What should the movement have done? It was necessary to stand against the regime and use the economic and democratic grievances of the masses, but this was not sufficient. In order to effectively undermine the regime without conceding one inch to imperialism, it was necessary to win over those layers in the working class who are loyal to the regime and see it as a reflection of their resistance against imperialist pillage. To do so, it is crucial to undermine the regime’s strongest argument: that it stands as a beacon of Muslim resistance against Western aggression. The way to do this is by showing that by alienating national and religious minorities, youth, women and workers, this regime actually undermines the unity of the masses against imperialism, and thus acts as a huge obstacle to advancing the anti-imperialist struggle. By fusing the struggle for democratic and social liberation, this would have allowed the movement to use the anti-imperialist impulse of the Shia working class against the regime itself, opening the road to a struggle against both imperialism and the mullahs.
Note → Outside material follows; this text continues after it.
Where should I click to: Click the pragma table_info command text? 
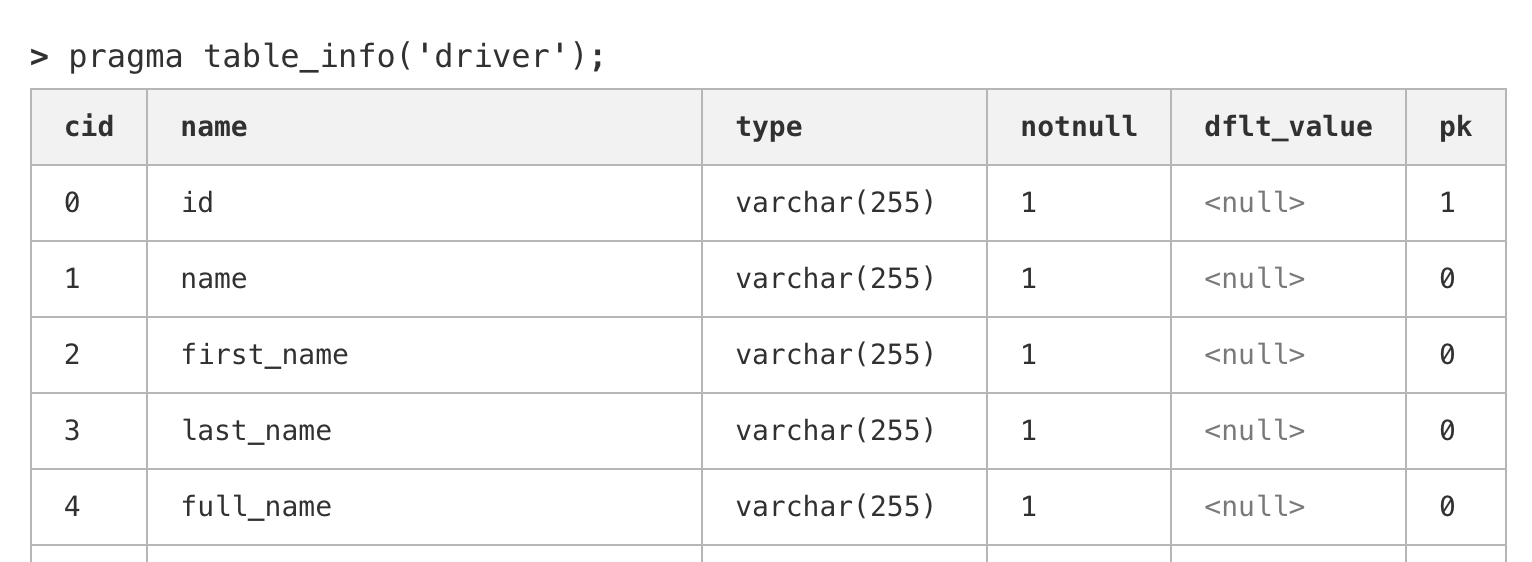336,56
This movement was the clearest example of how the fight against women’s oppression and for democratic rights is a powerful motor force for the Iranian revolution, but also how it cannot succeed without a proletarian anti-imperialist perspective.
Through examining some popular examples and trends, we have sought to show how the various programs and methods of women’s struggles end up blocking the road to their own liberation. Central to our thesis has been the need for an unconditional opposition to imperialism and all its conciliators. To insist on this one last time, we leave our readers with a word from Comrade Trotsky:
“Imperialism camouflages its own peculiar aims—seizure of colonies, markets, sources of raw material, spheres of influence—with such ideas as ‘safeguarding peace against the aggressors,’ ‘defense of the fatherland,’ ‘defense of democracy,’ etc. These ideas are false through and through. It is the duty of every socialist not to support them but, on the contrary, to unmask them before the people.”
—“Lenin on Imperialism,” February 1939
To this list of camouflages of imperialism, we must add “the fight for women’s rights.” Forward to an anti-imperialist internationalist women’s movement!